WORK INSTRUCTIONS:
Note every line in the entries that contains the string "target", and copy it.
(EXERCISE MATERIAL begins)
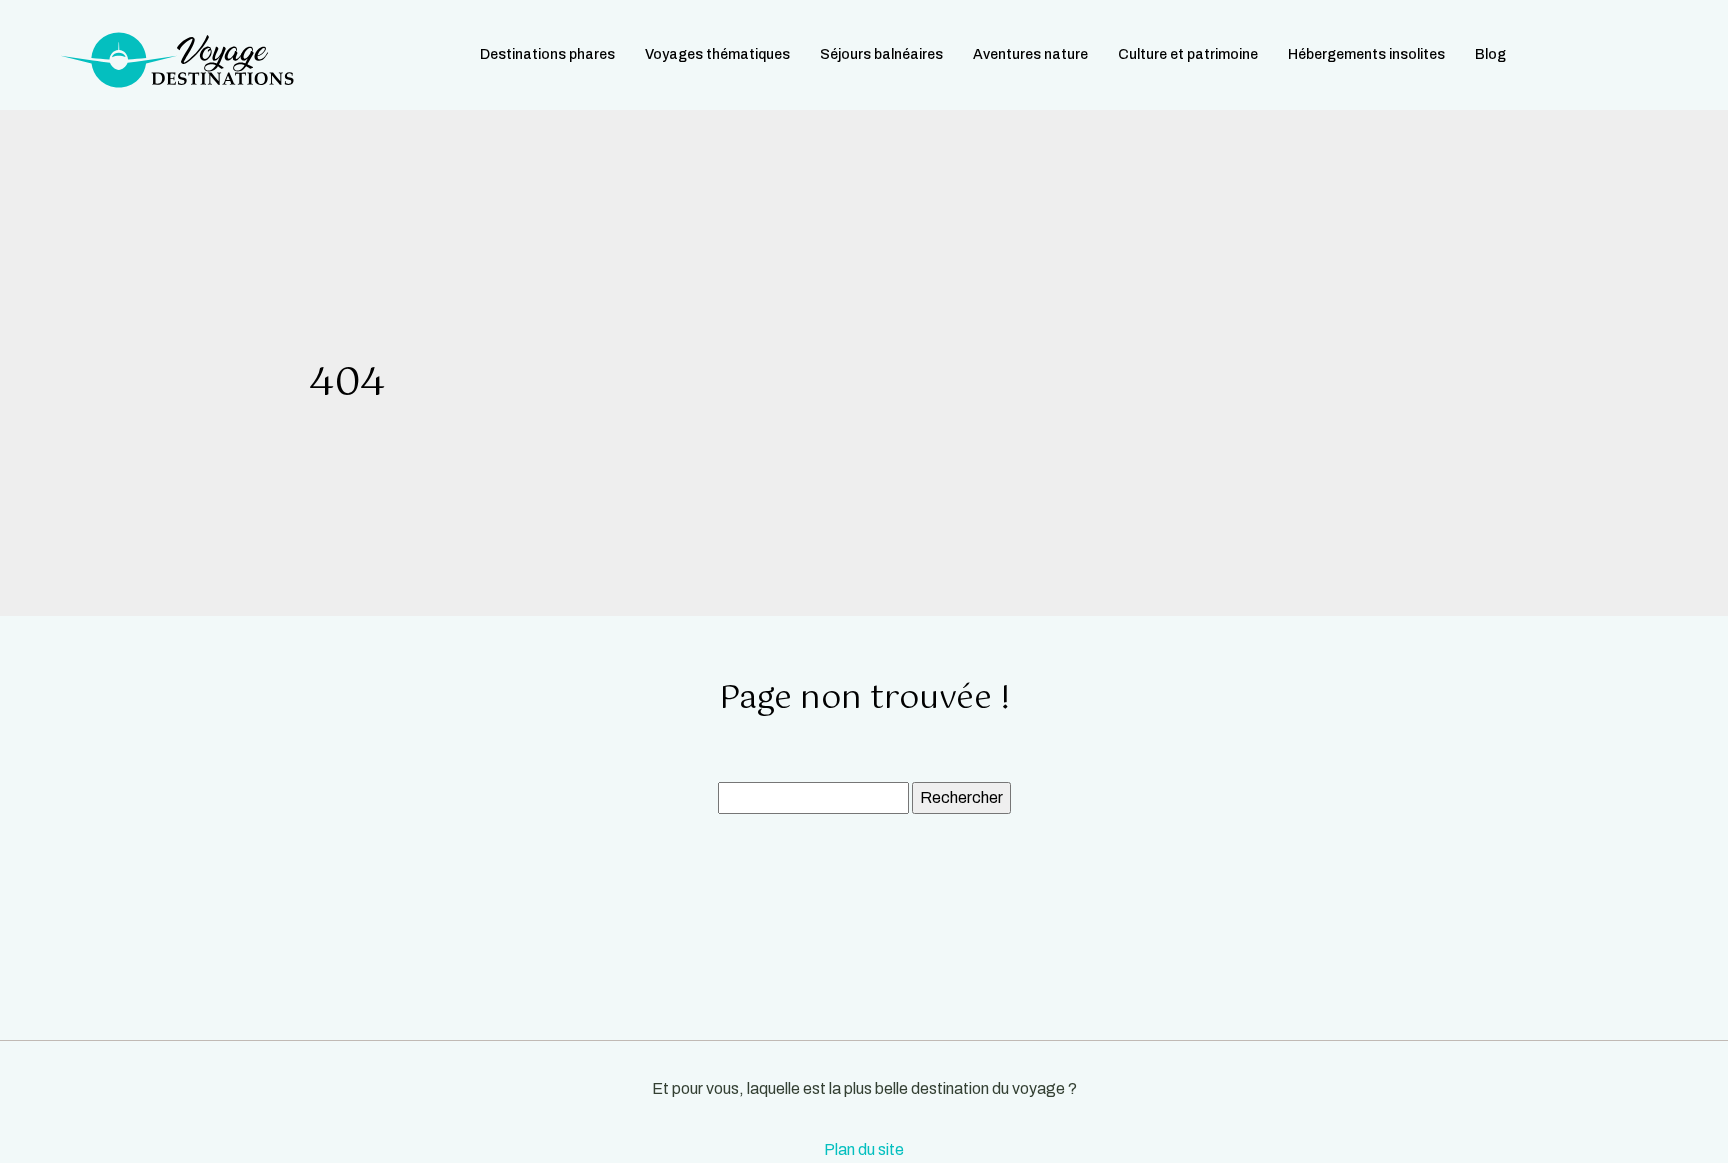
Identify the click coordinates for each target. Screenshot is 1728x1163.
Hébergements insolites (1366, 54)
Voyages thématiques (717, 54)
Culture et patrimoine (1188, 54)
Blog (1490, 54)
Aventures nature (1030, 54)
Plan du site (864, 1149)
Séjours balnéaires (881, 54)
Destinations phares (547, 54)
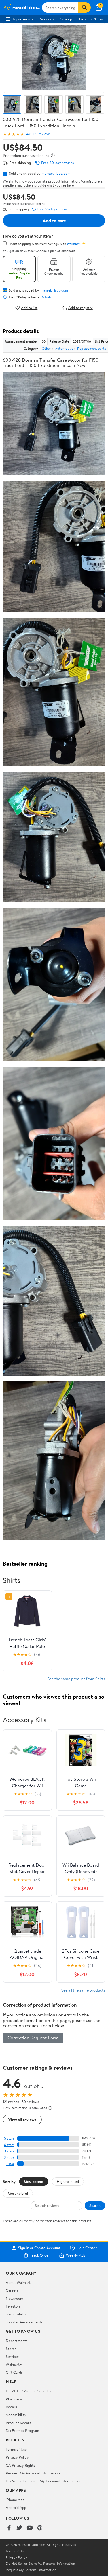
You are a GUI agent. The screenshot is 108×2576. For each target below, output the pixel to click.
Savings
(EXERCISE MATERIAL ends)
YOUR SOLUTION:
Identify the click coordinates for each target. Screenshot is 1728x1163.
You are a GUI agent. The screenshot is 108×2576. For each target below, output the pixel to click.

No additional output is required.